Now , son, you got me laughin'.... Somebody asked me what it is like driving a '61 full size with a lowered stock suspension and I said, "It's like dancin' with a big gal. You're nudging her around, but she's doing most of the leading." So she's my Big Gal and I love her.
My kids call my car "the turd" - not sure if they mean male or female. But I can tell you, I can be heard calling it "you *****" or "you f----- ****" when I'm working on it so you decide !!!!
ALL women, because they all cost me money, made me cry, and broke my heart! Old effie is my number on gal, all the others get jealous when I spend money on her and not them.
My "Baby Blue" is a girl and my daily driven truck is DEFIANTLY Female Because On those cold winter mornings when I really need her she just won't turn over! .
My old 1 ton was named Edna after the song if anyone remembers it....whip me beat me call me edna. The truck was beat to death and just kept going. My present truck is 'Red' mainly because of the color and my wife named her Durango Dwayne because it 'dwaynes her pocket book at fillup time lol
A wise man on a different thread posted once that all his cars were female because you don't ride a guy you ride a chick. My cars are cars but every once in a while I have a weird urge to plop cat ears and wiskers on my rides and have the horn go "meow". Most of my cars are named after what color it is. Pretty gender neutral.

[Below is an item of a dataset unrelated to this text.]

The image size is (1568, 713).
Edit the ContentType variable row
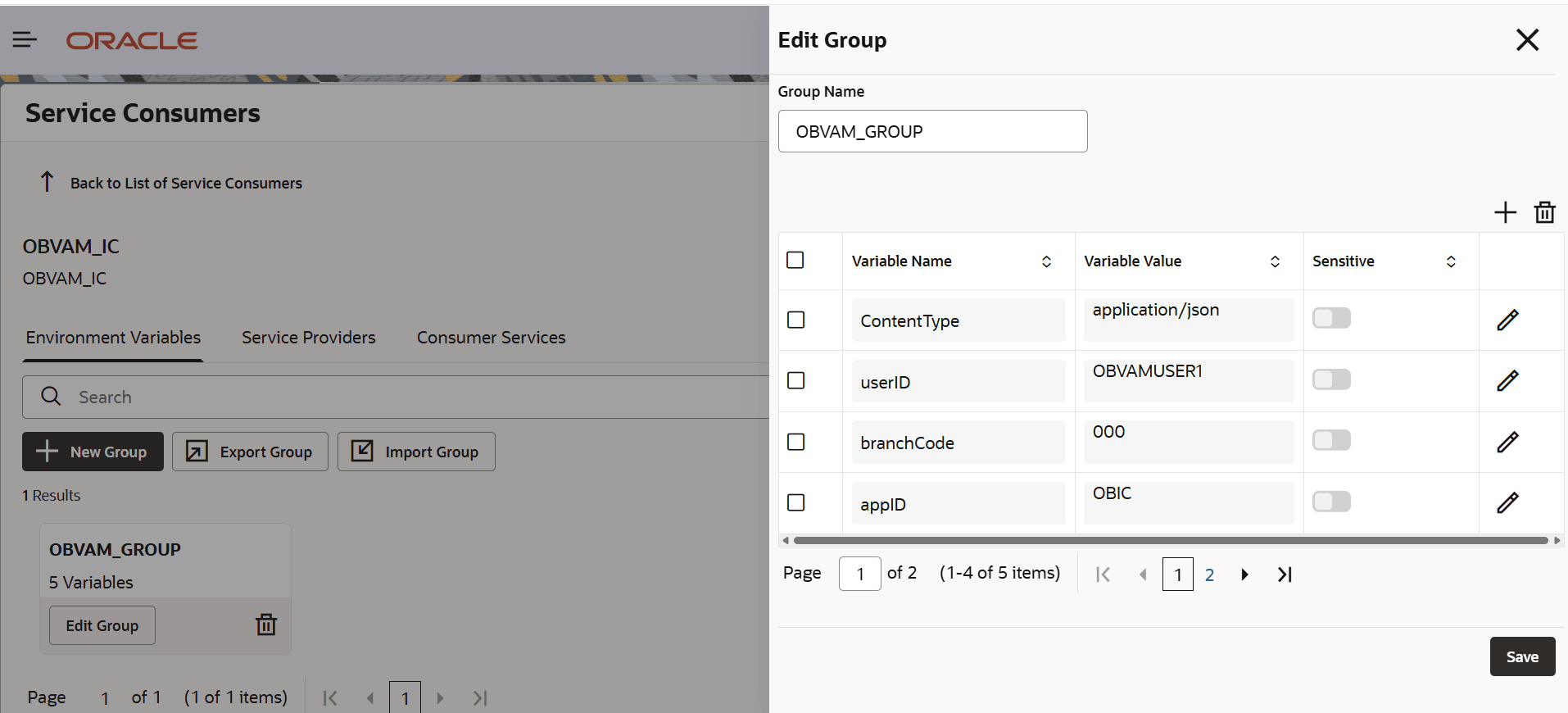(x=1507, y=320)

phartman, Now you got me thinkin?? What will happen if I jump from my 61 right into the 40 coupe(when its done) Hell...I may need a condom. I can agree with you, she's a smooth driver...Just look at that big ****. Murph
My car's nickname is, "BUC," which stands for, "Big Ugly Car." I gave my car a male nickname as a joke so that my wife wouldn't get jealous when I spent time working on it. The funniest part is that it actually seems to be working.